Dermot @ Stakeholderz: OK. So that's basically the rule of thumb if a director is an employee. You don't qualify. And you've done it ahead of time.

Gary: Yeah, correct. But what they say is if you are an angel investor, which they say is if you are a director before taking a remuneration, they'll allow that. So the basic idea is not for employees, but if someone invests in my business and then says, oh, I actually want to take a salary because I want to help out and do some services; become a director first and then you can take the salary, so the ordering is important.  

Dermot @ Stakeholderz: Very good. Thank you. We'll head to the chat area now. Did you touch on what is the CGT treatment when EIS shares are sold before three years? I think you did actually.

Gary: Yeah.

Dermot @ Stakeholderz: Anything more to that?

Gary: Yeah. So it's generally 2 scenarios. One is a disposal, like a buyout, and one is if the business fails. If the business fails HMRC says, “that's fine, we’ll still keep the tax relief” and then you get that loss relief. If the business is bought out or you sell your shares, you will lose that relief. There's two situations where that doesn't happen, it's through divorces and gifting shares to a spouse, I think the tax relief remains. And through probate when there's a death, the tax relief is still in place. 

Dermot @ Stakeholderz: That's good. Thank you. So Nicholas Lenz has asked, what about the following situation? Year one, an investor invests £100,000 in EIS investment and claims 30% income tax. Year two, the company becomes insolvent and is sold, but no value is realised for investors. So can you then still claim loss relief on the 70% that remains?

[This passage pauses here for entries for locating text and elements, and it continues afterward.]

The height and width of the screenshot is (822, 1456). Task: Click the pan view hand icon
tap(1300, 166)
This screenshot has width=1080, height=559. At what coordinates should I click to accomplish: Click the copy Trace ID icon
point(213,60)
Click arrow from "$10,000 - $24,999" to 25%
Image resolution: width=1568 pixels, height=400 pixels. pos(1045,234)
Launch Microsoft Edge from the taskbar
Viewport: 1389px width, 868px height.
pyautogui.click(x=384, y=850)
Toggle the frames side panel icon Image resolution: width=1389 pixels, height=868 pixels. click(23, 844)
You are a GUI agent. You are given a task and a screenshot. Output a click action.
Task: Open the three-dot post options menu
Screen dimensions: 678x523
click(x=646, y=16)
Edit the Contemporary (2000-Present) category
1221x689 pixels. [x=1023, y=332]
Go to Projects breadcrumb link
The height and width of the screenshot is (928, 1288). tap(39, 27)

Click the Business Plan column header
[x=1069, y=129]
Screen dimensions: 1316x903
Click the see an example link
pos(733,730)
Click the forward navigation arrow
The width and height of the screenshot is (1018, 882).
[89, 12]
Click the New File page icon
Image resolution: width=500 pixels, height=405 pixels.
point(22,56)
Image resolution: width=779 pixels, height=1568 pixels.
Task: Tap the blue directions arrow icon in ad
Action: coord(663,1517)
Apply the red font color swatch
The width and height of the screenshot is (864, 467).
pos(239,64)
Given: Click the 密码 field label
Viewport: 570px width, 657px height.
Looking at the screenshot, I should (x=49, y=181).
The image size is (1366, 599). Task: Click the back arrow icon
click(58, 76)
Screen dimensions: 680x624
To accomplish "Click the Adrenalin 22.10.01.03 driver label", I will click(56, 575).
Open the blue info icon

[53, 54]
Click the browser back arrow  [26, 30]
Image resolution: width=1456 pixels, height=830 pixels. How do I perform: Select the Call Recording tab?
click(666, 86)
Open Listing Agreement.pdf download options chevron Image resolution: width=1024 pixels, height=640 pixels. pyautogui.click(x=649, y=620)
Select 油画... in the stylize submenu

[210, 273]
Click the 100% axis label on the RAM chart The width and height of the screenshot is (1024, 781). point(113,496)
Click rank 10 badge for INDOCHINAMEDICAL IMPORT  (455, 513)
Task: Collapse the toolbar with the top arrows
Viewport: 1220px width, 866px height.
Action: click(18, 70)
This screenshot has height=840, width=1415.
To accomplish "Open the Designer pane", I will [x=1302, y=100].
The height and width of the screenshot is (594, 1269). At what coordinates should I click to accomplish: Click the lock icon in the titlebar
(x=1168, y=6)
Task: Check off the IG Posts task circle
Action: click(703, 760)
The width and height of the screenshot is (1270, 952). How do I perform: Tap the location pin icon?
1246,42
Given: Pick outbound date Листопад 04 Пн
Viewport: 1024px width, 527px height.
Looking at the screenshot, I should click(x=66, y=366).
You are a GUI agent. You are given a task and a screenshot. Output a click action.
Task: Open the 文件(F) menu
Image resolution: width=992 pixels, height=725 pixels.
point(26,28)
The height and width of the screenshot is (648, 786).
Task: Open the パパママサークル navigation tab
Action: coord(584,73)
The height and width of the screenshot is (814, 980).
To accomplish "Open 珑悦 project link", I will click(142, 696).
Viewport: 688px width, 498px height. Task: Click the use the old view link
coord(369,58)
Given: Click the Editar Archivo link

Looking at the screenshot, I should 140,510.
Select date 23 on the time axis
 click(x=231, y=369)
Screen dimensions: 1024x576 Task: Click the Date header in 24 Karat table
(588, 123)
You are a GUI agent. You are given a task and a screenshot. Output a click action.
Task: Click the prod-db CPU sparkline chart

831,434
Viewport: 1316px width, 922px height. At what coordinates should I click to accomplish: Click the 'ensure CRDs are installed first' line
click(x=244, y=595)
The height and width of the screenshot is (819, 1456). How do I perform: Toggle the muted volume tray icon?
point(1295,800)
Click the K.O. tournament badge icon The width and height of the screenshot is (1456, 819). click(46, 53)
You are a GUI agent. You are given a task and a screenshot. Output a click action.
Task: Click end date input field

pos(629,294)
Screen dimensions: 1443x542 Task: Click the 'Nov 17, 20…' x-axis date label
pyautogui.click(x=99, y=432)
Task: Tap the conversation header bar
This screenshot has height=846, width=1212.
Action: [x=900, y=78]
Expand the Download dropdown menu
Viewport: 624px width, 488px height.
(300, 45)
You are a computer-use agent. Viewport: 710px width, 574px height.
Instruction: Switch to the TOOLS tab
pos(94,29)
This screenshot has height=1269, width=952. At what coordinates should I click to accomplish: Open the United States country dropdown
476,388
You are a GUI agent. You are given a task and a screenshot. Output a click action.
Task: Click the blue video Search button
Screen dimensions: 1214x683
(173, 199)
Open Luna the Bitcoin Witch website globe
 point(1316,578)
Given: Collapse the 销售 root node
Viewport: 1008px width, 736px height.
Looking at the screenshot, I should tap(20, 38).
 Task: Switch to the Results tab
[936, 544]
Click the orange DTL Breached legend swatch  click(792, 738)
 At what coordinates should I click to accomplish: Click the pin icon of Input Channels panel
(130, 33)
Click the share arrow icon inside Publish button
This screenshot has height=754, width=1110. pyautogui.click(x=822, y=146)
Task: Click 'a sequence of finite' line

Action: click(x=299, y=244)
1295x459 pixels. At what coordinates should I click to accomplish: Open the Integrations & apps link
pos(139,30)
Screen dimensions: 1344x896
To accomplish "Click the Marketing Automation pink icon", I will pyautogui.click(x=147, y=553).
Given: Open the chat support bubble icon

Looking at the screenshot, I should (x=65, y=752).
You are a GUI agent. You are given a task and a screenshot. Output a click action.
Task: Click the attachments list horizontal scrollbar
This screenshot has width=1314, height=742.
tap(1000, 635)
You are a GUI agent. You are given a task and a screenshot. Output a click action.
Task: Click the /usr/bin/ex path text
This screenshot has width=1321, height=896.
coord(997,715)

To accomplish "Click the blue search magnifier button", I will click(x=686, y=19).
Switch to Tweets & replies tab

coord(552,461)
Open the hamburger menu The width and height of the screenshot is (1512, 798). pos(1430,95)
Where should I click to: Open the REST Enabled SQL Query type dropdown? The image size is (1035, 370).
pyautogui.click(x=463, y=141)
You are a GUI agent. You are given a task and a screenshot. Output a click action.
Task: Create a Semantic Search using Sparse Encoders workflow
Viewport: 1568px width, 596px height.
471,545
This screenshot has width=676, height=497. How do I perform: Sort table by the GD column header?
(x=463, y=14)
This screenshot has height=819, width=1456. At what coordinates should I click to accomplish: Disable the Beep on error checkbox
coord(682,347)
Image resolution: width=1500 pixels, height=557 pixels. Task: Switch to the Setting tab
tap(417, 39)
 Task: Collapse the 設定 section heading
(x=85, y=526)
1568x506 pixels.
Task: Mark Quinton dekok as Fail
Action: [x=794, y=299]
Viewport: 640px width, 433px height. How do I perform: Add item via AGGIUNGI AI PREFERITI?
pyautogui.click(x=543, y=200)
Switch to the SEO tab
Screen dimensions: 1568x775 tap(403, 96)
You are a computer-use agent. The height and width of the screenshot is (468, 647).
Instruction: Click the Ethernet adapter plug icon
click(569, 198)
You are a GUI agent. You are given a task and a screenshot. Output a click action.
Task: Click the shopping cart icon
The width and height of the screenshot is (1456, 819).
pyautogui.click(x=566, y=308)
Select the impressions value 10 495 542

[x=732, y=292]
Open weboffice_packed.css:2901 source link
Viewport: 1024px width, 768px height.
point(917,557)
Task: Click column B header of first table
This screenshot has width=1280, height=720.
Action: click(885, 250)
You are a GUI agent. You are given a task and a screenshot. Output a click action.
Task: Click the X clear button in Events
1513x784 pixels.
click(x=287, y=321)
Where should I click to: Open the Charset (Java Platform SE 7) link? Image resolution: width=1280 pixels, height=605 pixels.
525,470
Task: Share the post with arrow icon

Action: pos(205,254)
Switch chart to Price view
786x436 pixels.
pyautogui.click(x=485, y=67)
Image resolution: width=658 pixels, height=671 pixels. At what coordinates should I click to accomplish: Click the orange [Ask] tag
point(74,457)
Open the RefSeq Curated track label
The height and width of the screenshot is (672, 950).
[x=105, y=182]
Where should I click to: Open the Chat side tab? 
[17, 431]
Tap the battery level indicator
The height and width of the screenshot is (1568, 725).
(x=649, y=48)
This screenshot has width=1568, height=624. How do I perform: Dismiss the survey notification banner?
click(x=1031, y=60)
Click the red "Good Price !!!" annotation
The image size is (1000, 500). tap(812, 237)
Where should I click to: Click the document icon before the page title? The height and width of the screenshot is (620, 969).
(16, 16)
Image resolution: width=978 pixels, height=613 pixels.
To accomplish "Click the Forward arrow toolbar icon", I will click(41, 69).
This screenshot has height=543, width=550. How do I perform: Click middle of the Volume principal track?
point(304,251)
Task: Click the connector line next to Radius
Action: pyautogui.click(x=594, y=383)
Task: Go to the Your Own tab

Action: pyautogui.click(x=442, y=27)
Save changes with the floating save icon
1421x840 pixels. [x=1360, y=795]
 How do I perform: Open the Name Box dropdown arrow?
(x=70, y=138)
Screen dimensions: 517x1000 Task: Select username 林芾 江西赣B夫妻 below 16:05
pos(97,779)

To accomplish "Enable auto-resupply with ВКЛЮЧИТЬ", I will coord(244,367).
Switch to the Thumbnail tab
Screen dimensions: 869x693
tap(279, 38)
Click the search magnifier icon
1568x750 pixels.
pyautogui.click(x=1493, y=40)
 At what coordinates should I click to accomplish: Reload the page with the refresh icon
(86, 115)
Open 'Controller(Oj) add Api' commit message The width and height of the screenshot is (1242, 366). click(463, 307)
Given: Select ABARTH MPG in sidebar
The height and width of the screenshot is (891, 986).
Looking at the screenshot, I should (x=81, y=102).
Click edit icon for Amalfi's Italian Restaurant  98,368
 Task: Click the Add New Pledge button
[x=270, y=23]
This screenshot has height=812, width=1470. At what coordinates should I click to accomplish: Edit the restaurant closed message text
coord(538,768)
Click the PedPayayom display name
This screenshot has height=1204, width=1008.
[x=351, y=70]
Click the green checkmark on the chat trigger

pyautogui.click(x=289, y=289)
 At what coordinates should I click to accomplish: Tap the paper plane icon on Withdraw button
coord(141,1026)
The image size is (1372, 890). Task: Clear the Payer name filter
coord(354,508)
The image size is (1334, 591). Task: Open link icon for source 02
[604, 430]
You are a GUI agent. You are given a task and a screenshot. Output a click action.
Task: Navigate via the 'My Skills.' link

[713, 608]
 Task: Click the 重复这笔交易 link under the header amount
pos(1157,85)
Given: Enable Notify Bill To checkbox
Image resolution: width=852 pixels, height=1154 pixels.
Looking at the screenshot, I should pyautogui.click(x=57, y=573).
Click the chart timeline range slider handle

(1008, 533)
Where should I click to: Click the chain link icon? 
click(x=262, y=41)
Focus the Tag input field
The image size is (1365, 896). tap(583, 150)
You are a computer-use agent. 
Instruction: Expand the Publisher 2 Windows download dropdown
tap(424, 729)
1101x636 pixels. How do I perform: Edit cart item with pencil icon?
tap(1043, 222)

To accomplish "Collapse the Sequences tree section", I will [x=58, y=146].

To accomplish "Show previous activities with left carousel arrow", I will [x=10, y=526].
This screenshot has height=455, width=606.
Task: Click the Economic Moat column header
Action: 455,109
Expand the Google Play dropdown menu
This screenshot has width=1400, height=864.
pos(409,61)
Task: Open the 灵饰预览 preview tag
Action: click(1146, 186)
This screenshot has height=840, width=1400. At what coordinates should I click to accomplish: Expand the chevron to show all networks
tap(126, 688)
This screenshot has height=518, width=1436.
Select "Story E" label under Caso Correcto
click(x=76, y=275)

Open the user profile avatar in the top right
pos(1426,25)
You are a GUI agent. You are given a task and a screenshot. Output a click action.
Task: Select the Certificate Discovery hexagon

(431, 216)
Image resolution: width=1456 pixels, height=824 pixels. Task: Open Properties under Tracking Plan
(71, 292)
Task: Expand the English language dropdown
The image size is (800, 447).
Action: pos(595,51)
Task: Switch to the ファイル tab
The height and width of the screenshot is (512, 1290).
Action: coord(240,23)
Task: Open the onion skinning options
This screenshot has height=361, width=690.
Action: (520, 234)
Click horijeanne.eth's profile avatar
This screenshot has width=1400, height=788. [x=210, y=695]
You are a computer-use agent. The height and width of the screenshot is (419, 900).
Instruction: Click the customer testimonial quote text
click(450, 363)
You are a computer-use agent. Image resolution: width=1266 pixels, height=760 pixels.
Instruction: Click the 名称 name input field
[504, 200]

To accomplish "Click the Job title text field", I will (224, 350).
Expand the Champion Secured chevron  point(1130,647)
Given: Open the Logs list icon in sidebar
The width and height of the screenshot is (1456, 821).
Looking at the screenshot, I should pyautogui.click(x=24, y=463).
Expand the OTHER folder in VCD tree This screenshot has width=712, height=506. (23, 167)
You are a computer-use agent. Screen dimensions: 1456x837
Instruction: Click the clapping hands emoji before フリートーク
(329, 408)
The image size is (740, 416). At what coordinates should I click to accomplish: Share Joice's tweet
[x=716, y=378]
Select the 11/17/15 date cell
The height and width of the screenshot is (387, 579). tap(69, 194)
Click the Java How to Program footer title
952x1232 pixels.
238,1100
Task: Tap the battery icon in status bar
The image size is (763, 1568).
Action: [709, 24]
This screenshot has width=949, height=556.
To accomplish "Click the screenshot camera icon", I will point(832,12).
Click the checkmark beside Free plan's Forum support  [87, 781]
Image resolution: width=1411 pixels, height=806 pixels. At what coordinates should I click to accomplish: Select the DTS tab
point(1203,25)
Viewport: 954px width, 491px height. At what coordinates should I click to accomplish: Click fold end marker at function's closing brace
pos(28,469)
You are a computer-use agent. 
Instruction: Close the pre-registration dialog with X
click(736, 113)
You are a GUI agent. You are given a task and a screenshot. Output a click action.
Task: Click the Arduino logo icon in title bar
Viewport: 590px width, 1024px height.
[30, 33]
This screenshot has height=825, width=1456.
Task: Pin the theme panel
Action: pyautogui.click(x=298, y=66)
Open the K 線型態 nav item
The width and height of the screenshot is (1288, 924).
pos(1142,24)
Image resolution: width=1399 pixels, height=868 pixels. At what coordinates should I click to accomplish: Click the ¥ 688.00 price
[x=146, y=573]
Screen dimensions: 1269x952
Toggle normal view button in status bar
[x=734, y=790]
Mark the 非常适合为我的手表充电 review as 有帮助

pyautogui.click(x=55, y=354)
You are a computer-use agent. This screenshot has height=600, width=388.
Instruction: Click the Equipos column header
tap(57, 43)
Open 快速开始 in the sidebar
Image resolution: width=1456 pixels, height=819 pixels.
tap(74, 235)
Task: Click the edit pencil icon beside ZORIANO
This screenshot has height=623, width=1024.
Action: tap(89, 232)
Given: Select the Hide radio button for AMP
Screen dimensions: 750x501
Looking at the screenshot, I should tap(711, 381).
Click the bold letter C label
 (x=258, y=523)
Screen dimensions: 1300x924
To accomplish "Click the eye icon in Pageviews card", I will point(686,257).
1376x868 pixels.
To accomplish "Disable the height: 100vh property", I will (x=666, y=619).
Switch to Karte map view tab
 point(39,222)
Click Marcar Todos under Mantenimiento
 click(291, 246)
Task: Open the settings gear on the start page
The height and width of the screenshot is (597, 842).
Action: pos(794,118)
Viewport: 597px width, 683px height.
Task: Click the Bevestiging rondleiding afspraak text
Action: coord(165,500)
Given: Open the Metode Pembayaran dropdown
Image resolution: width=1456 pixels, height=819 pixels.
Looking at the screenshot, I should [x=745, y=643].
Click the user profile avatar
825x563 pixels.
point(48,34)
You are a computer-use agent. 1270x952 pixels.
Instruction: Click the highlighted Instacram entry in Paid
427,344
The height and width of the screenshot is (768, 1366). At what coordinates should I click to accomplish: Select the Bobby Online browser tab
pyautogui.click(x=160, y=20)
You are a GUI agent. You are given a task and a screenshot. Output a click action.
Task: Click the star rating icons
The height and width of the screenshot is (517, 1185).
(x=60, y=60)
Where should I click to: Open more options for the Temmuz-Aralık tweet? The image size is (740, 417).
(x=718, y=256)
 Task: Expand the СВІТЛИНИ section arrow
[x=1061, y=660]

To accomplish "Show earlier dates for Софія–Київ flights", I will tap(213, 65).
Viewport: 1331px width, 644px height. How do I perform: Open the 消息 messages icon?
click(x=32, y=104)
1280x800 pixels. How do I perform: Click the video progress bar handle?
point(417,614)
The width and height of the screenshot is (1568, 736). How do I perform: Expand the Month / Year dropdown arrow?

Gary: Yeah, so there is a way to do this. We had a similar situation where someone's business hadn't gone into liquidation but the accountants were saying it's only a matter of time before the company fails and the investor taxpayer put on their tax return to claim what they call negligible value loss relief, basically saying it's worthless, and HMRC came back and they said no, we're not going to allow that and so we came up with the idea that what you would do in that situation is you would basically surrender your shares back to the company and just say I don't want them anymore. And then of course you would get to tell HMRC I've now made that loss. So yes, if it was bought, you run the risk that you sold those shares, but there's that work around.

Dermot @ Stakeholderz: OK. Thank you for that. Richard Martin has asked is it possible to issue different classes of voting shares - EGB shares - which participate above a maximum, above a certain valutation?

Gary: Yes. So you can have different classes of shares. Obviously, that's quite routine when you go into seed funding series A, B, C etc. So HMRC just want to look at those new class shares and the amended articles, shareholders’ agreement, to make sure there's no preference. So you can't prefer the SEIS & the EIS investors. You can't say I'm going to give you your dividends first, I'm going to buy those shares etc, I'll pay you back even after the three-year period and things like that. But you can have different classes that are totally legitimate. It is possible to even say I'm going to pay class fee in in a 95-to-5% split first and then I'm going to change it around in a different format. We've seen those being approved as well. So it's just a matter of checking with someone who knows about SEIS & EIS. If you're not sure, you can keep sending advanced assurance anyway. So we talked about the advanced assurance as a voluntary thing to begin with, if you make a change like create a new class of shares, you can send that to HMRC in a new advanced assurance and say is that OK? If they come back and say no, then you know you need to change that.  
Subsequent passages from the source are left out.